Alors le bidonville est devenu armée, sans chef et


sans bannière, une armée-ventre et vie, un seul
ventre unique, serti de mille et une bouches. En
marche et qui grossit jusqu’à l’esplanade du souk, au
pied des pyramides. Quatre, cinq charrettes de front,
lourdes de victuailles et de femmes, menées chacune
par un Spartacus local, suivies de dizaines d’autres,
remontant les belles avenues neuves en direction du
Cinq étoiles avec piscine et golf et tennis. Panique,
mesdames décident de ne pas mourir en bikini,
messieurs rangent leurs clubs et ferment leurs
poches.

Il y aurait eu des provocateurs infiltrés depuis


quelque temps au bidonville. D’aucuns, les vieux aux
yeux percés, affirment les avoir vus descendre des
bus rouge et noir venus de la capitale et, après avoir
répandu leur fiel et le poison de la révolte, ils seraient
repartis. Une heure à cinquante degrés sans ombre
aurait suffi à pousser la foule vers la révolte solaire et
mortelle. Une révolte sans espoir dans le grand rire
des bouches vides et des yeux luisants. Et pire, la
répression serait sans merci, définitive et mortelle.
Pour certains. Ceux qui, croyant le pouvoir abattu,
avaient craché sur le portrait du chef absolu.
*

Combien de temps, nuit, jour, avons-nous sommeillé,


mystère. La faim tenaillante fit office de réveil. Et la
soif, bouche aphteuse et vide. Où aller maintenant
que les rues sont vides et que la pluie enfin menace ?
La montagne ou l’aéroport ? Mais… laisser le copain,
non, il faut passer la montagne et prendre la route
vers les îles au sud. Là, et pas au nord, pas contre la
capitale et les grands ports, la se trouve la terre
Atlantide en émergence ou émergée, il faut du temps
sans doute.

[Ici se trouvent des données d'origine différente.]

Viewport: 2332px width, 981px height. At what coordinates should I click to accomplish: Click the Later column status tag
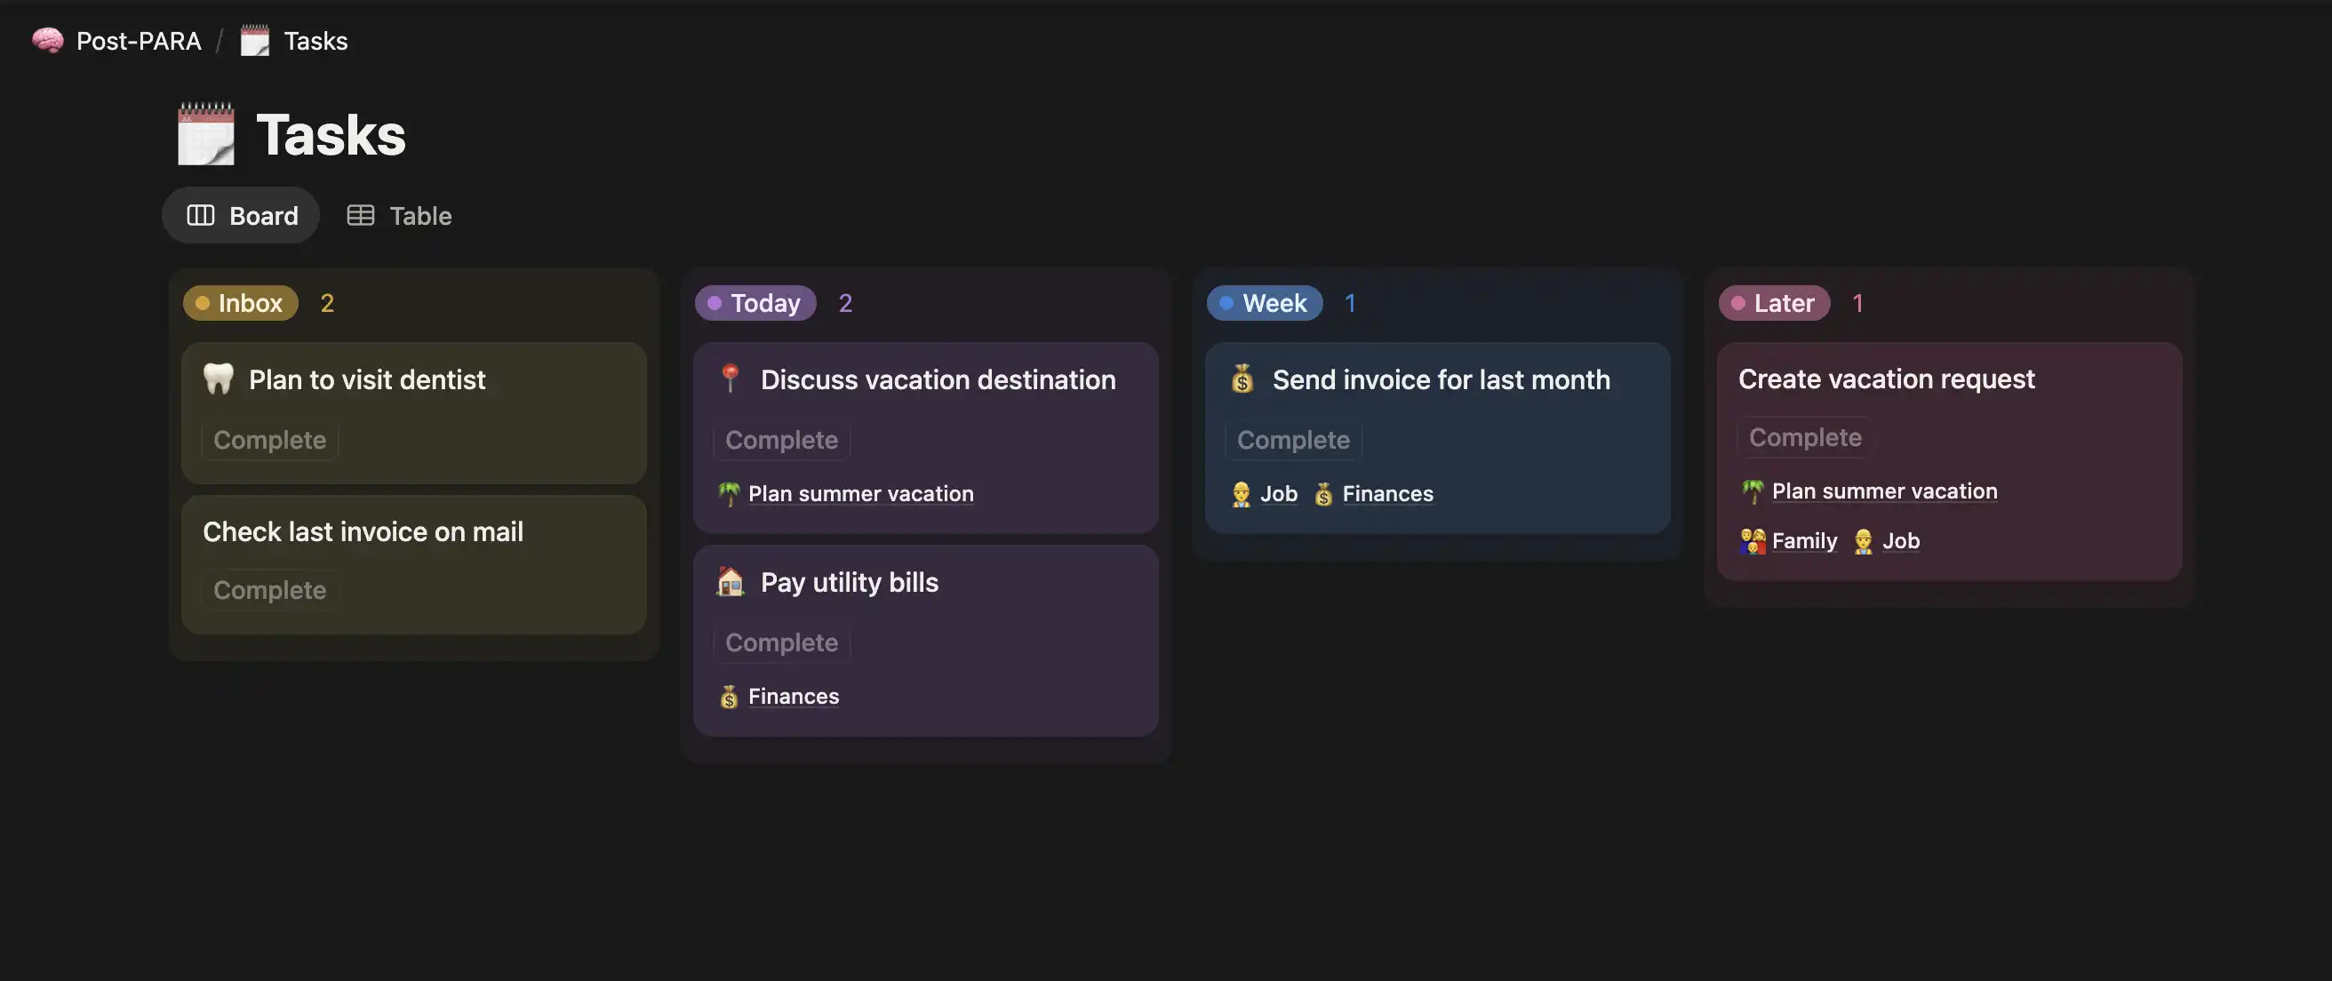[1773, 303]
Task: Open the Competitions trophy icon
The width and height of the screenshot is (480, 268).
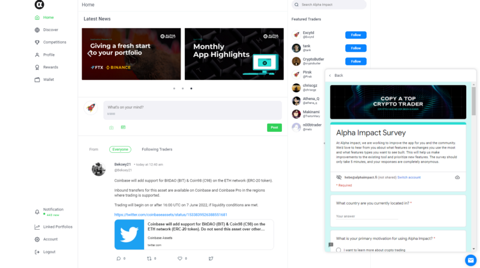Action: [37, 42]
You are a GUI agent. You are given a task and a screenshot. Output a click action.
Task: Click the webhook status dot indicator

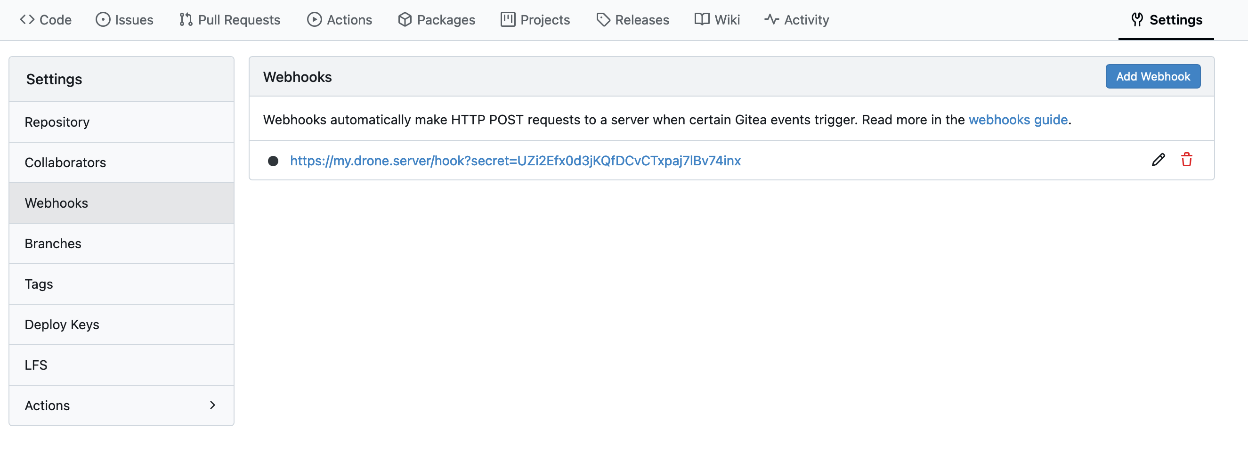pos(273,161)
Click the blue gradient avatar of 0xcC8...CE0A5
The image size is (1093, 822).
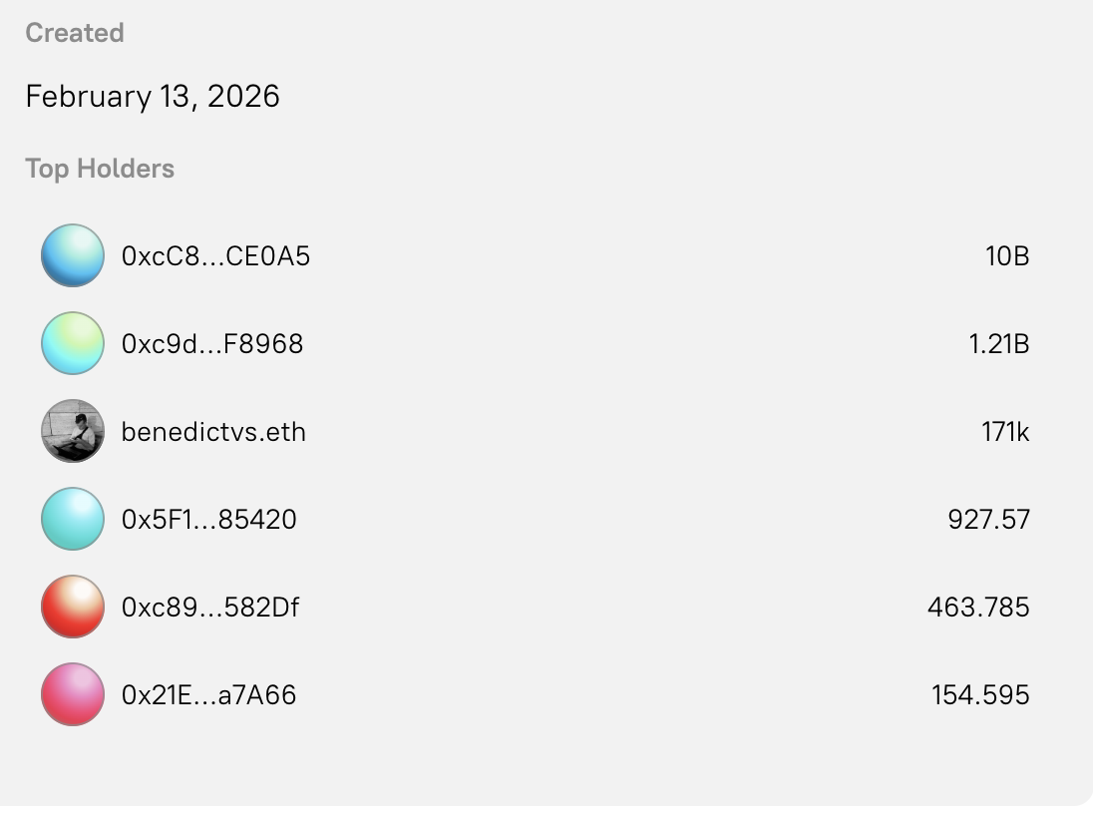tap(72, 255)
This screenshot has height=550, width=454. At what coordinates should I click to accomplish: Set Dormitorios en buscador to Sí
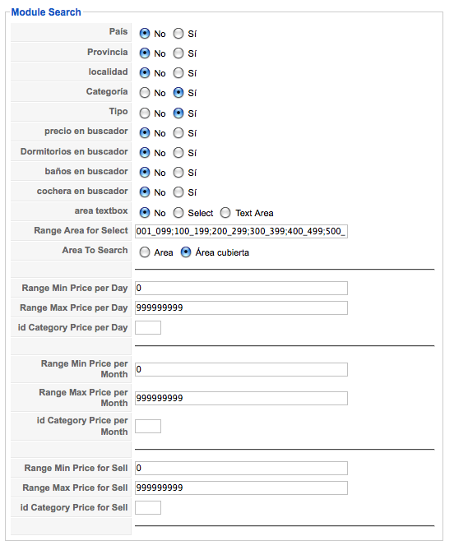[x=178, y=153]
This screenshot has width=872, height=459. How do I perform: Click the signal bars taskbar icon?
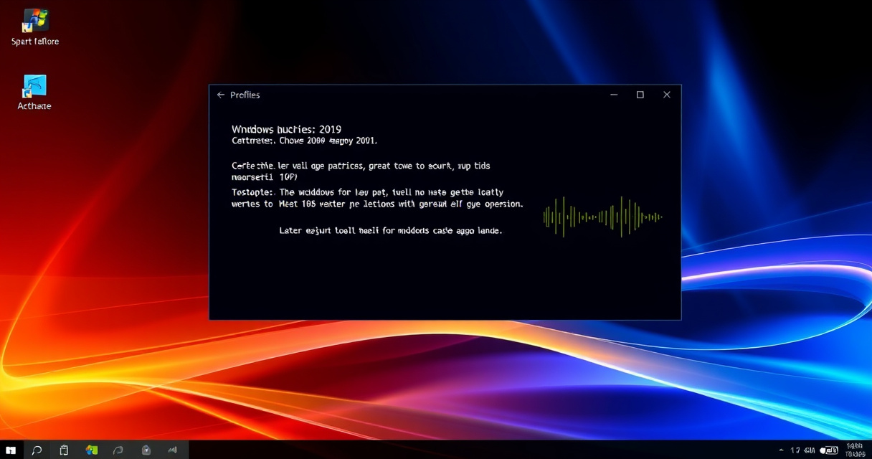pos(173,450)
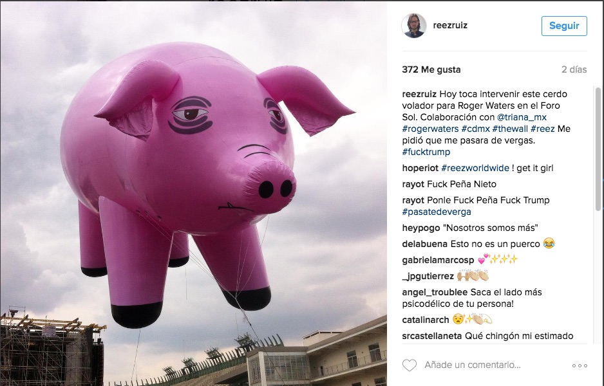View commenter hoperiot's profile
604x386 pixels.
420,168
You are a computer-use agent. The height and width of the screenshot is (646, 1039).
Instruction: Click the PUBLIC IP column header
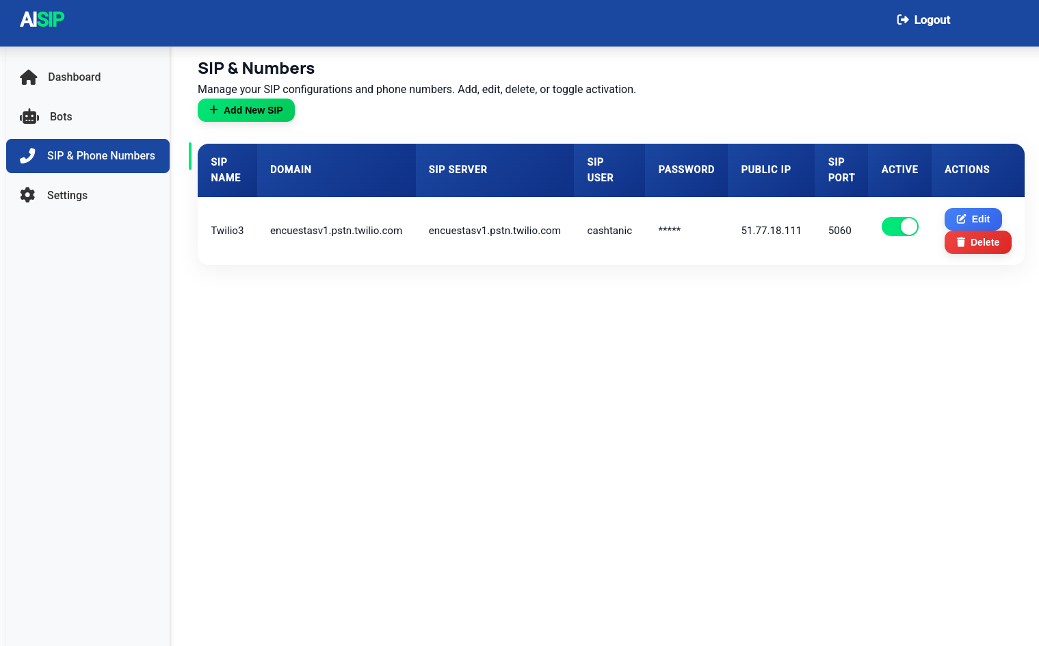[765, 170]
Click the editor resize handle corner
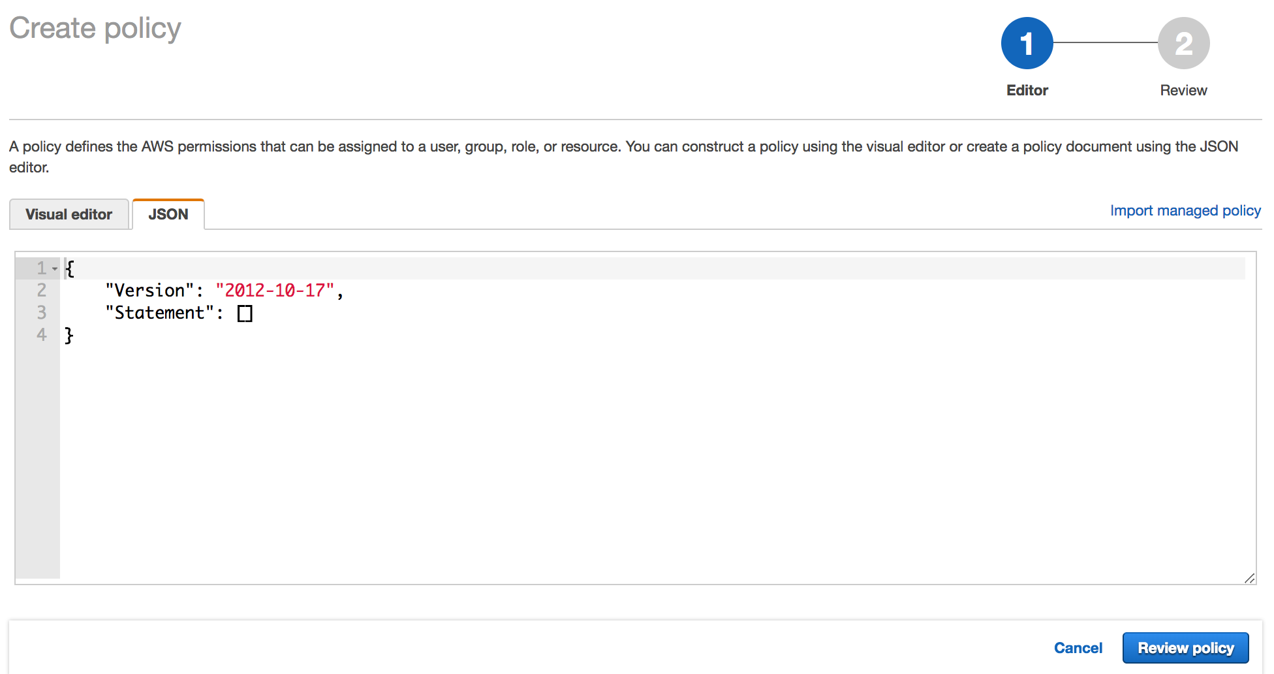The height and width of the screenshot is (674, 1274). coord(1249,578)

Nous gagnons la gare des bus et des
grands taxis, à l’ombre rose et bouillante des
pyramides de phosphate venu du sud profond, au
large du Cap vert.

On sait pourtant qu’il n’y aura pas le moindre bus,


rétorsion, et que nous devrons marcher, marcher,
marcher. Chanter à voix tenue pour économiser le
souffle, « Ô terre de détre-esse, où nous devrons
sans ce-esse marcher, une deux, marcher. » Eh, c’est
mieux ou moins bien que piocher ? Ça dépend où tu
vas, mec.

Il n’y a pas de réseau, pas de phone, pas la moindre


transmission d’aucune énergie. Reste la nôtre,
précaire et fatigable. Il nous faut de l’eau et quelques
vivres. Allons piller les boutiques closes ! On ne se le
dit pas, mais on va le faire, quoi d’autre ?
Et après, marcher. Vers …. Marcher, en descente,
quitter ce plateau inhospitalier, rejoindre l’une ou
l’autre mer et trouver une embarcation. Plutôt un
embarquement vers ailleurs. Là où ça vit. En évitant
les brigands et les malades. On a chacun nos atouts,
Brahim a une cravate sous sa gandoura et une
chemisette américaine pliée, il sait la langue, Carlos
sait tout réparer, je parle allemand,

Pour combien de temps ?


Oui, combien de temps on met à mourir ? Ou alors
vivre autrement ? Dans nos poches les téléphones
sans batteries dorment du sommeil de l’avant.